Based on my upbringing, I want to pass down my own understanding of fermentation to my son so that he feels connected to his roots. While he's only four, he's gradually taking an active interest in cooking, so I love cooking with him and teaching him processes from a young age that I learned back home. Bombay is an incredibly urban environment, but by passing on these processes from Jammu, I hope to bring him a different perspective and an inherent respect for our ancestors.

Tell us about one of the most memorable meals someone important in your life has cooked for you…

My late maternal grandmother has always been an incredibly important figure to me. Growing up, I would always prefer her cooking above anyone else's, even more than my mother's. I constantly asked her to cook for me, and I was captivated by anything she did! Now, I appreciate my mum's cooking in the same way, and I try to go back home to Jammu every three months. Living in Bombay is hectic, so returning to Jammu is something I look forward to.

Wintertime is particularly special there. There is a dish that my mum cooks called Makki ki roti and sarson ka saag, which I am always so excited for. We make it with heritage corn, which is a delicacy in the winter, and serve it alongside freshly churned white butter and sarson ka saag made from mustard that my father grows. It sounds simple, but there is a lot of technique and love that goes into it. We serve it with turnips and kohlrabi achar from the pantry. I love meals like this that are rooted in the strength of provenance and tradition. Nothing brings me more joy than dishes like this.

Taste that most make you think of home:

A combination of sweet-salty, spicy, umami and bitter, all of these flavours coming together make me think of home.

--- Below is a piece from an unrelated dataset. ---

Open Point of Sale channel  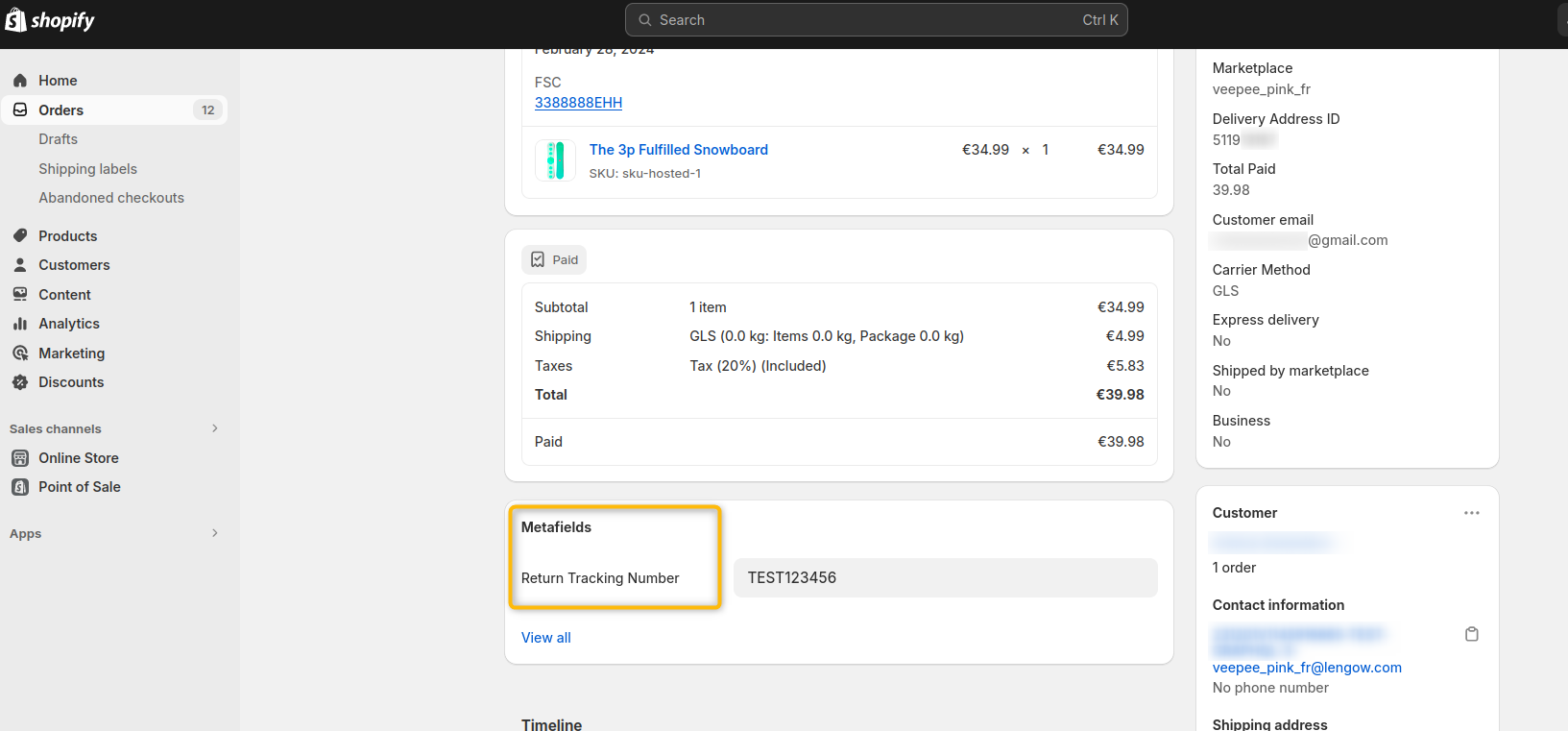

Favourite song to cook to:

La vie en Rose, Edith Piaf

You have friends coming round for an impromptu dinner, what do you cook?

Gucchi Pulao

What do you cook when you don’t have many ingredients in the house/you haven’t been shopping yet?

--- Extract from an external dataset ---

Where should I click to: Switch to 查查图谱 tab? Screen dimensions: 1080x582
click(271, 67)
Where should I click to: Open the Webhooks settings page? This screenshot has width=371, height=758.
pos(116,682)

I open the fridge and assess the situation and look for a miso, I’ll then go to the pantry and select a heritage variety of rice, and from here I’ll bring together a miso, a rice-based dish, using kimchi and other homemade ferments that I have stored.

Your proudest career moment to date:

My recent collaboration with Chef Ken Sakamoto at Cenci in Kyoto was incredibly special. We were seeing off hundreds of dinners and hearing people’s feedback was very heartwarming. A few guests mentioned that it was their favourite meal they’ve had which made me really happy.

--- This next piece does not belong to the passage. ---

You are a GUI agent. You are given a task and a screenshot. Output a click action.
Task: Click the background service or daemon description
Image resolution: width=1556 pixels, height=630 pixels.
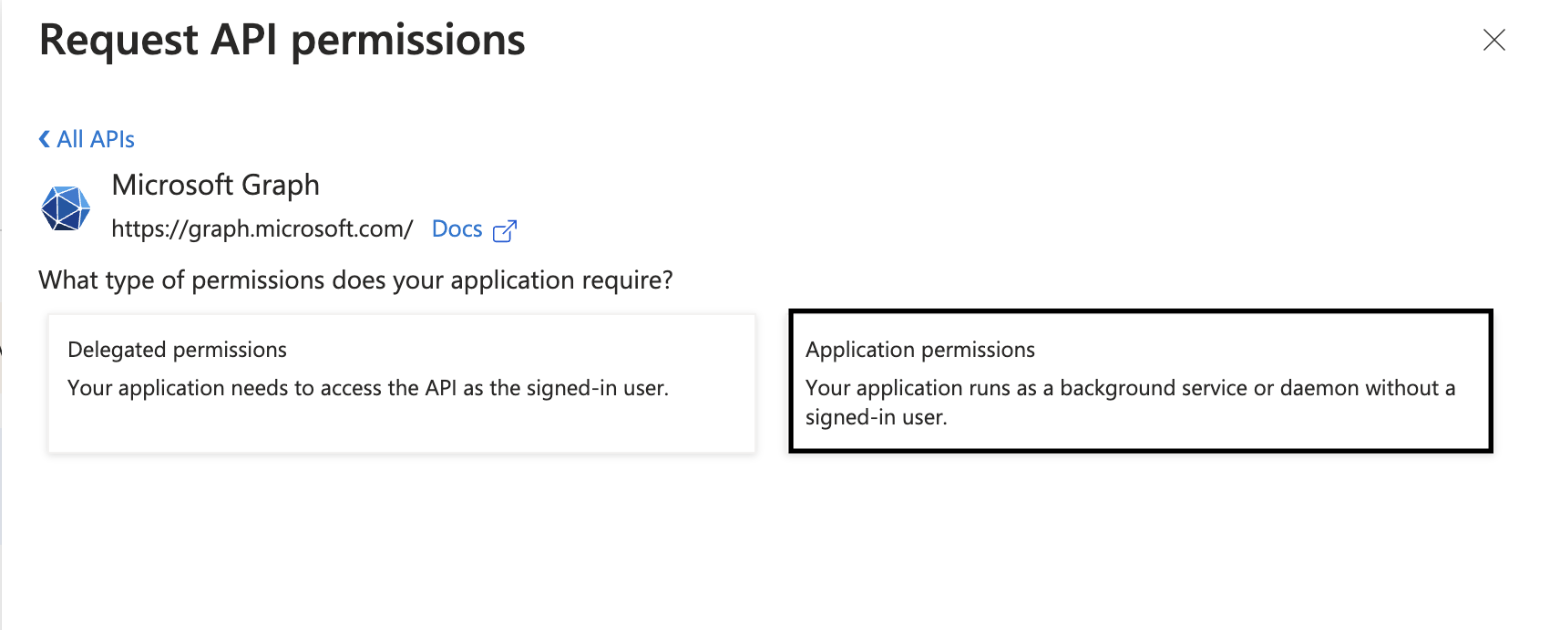[1130, 387]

Best place for a tasty dinner in your local area:

I love something casual, that can be found on the corner of a street and that tastes of home, one of my favourite spots at the moment is Swati Snacks in Mumbai.

Favourite summer lunch:

I love a bowl of Millet Khichdi and Aam Ka Achar (mango pickle) nothing smells more like summer than this. This pickle reminds me of my mum, her interpretation is delicious, and she ferments it for five weeks minimum.

Best summer cocktail/mocktail:

Jamun soda made using foraged Indian blackberry, Himalayan plum soda and peach kombucha are some of my favourites.

The ingredient you’re most looking forward to incorporating into your dishes this season:

The incredible but fleeting Mahua season, which we forage during spring. It’s a very short season, but we preserve the flowers in as many ways as we can. We ferment them in sugar with wild caraway/kosnyot from ladakh, lacto ferment, we even make a garum out of it.